- [WHAT YOU ARE ASKED TO DO]:
Please answer these questions from the text on secondary commercial real estate markets below:
(a) What kind of company is Trepp, LLC?
(b) Where does Denver rank among secondary markets?
(c) Where do the light rail lines terminate?

Top of SUPPLIED TEXT

In a recent article in Biznow, the author focused on examining commercial real estate trends in secondary and tertiary markets. He defines those as not included in the “gateway markets.” 
It’s interesting to see that the nomenclature of the commercial real estate world is beginning to merge with the language of the supply chain and logistics world. “Gateway cities” have major significance in the location of corporate headquarters, as hubs for the transportation and distribution of products, as financial centers, and, in some cases as R&D centers for industries such as pharmaceuticals, high tech, and fashion. As these cities have become more crowded and commercial development sites are unavailable, the cities are becoming unaffordable and corporations are seeking other alternatives, Hence, the search for other cities.
Trepp, LLC, a data analytics company, ranks the top 10 secondary commercial real estate markets (Metropolitan Statistical Area-MSA). Yield and income growth are pushing commercial real estate investors to these markets. The cap rates in the gateway cities are higher even though the net operating income is not. This compression of the spreads means that some funds might not be able to meet their required internal rate of return, the article states.
The increased commercial real estate investment in the top ranked secondary cities is also being driven by inbound migration, low unemployment, corporate relocations and amenities that are attractive to the employees of the companies relocating.
It’s not just in the office sector seeing new investment in the secondary cities, but the industrial sector is as well as the Amazon Effect takes hold and more distribution centers are required to serve the cities.
In early September, the Colorado Real Estate Journal hosted a conference to discuss the Denver commercial office market. Since Denver is the number 5 ranked secondary market, the discussion of the availability of Class A office space in Denver and the drivers behind the current state of the market was timely.
The first question to be addressed was where is the greatest demand for Class A office space in Denver. The answer depends upon where the tenants of these office spaces think it is. The demand for office space in the central business district (CBD) continues to be stronger than in the suburbs. The CBD apparently better meets the needs of the tenants.
Those business tenants believe their employees prefer (whether this is true or not is up to discussion) sites with certain characteristics. They think they can attract and retain employees easier if the business location has easy access (lite rail lines terminate in the CBD), has high quality housing available (CBD certainly has lots of expensive apartments and condos), and has lots of amenities (restaurants, clubs, sporting events) that are attractive to employees (I would question this reasoning; are all employees, regardless of age and marital status, choosing places of employment based upon the availability of amenities?).

Bottom of SUPPLIED TEXT
Top of SOURCE MATERIAL

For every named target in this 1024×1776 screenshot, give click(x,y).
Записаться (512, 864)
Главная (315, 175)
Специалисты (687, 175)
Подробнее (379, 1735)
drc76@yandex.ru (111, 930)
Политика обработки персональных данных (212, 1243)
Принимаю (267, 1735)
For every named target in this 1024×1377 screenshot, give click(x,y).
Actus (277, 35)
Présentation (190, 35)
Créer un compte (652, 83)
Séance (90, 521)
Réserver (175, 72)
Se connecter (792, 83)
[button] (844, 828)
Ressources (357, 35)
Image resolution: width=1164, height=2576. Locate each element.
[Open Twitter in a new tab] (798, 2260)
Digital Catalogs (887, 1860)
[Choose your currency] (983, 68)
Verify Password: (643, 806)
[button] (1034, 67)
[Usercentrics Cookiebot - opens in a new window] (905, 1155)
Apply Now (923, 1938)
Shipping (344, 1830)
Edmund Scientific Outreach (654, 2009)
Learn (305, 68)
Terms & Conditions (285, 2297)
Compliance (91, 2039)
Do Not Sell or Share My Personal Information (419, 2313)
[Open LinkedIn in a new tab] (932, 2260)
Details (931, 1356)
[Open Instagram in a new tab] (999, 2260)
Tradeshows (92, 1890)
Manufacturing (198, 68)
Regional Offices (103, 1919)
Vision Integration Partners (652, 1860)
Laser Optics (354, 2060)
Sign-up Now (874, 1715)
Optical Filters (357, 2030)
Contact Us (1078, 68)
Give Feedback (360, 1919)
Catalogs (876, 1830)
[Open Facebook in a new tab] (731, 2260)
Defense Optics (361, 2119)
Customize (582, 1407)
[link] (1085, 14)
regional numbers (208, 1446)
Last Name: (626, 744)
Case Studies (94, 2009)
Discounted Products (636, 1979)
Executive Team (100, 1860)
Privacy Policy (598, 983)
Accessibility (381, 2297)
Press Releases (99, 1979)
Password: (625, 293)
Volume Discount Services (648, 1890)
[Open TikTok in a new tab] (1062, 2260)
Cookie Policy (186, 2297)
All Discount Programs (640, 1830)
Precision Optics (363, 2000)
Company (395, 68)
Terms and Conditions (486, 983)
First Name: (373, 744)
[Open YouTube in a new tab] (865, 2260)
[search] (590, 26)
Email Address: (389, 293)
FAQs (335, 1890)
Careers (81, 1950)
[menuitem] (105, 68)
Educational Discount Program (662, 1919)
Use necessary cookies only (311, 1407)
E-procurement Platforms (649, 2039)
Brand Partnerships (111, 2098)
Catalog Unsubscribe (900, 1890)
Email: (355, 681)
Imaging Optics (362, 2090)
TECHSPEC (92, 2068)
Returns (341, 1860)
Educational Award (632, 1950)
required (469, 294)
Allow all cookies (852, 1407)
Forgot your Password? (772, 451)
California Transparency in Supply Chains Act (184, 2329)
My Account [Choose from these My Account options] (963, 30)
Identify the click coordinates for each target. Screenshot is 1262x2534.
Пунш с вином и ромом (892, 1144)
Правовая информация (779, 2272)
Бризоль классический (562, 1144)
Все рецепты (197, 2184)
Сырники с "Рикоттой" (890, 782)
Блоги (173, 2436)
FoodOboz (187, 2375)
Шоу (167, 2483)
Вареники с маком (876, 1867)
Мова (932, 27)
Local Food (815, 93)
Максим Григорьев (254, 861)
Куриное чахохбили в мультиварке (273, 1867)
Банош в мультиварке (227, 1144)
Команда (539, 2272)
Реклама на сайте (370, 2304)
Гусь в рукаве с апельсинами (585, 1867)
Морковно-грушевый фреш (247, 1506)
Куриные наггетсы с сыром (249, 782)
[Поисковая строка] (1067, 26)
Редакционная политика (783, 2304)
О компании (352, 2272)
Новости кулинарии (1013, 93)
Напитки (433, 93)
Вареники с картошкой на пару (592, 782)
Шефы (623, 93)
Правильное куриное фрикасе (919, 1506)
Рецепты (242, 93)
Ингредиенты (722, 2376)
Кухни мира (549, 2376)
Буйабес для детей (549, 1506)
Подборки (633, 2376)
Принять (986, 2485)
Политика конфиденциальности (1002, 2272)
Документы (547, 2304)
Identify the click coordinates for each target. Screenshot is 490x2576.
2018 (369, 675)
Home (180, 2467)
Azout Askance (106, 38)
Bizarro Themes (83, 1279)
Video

Bottom of SOURCE MATERIAL

- [SOLUTION TO THIS EXERCISE]:
(a) A data analytics company
(b) Number 5
(c) In the central business district (CBD)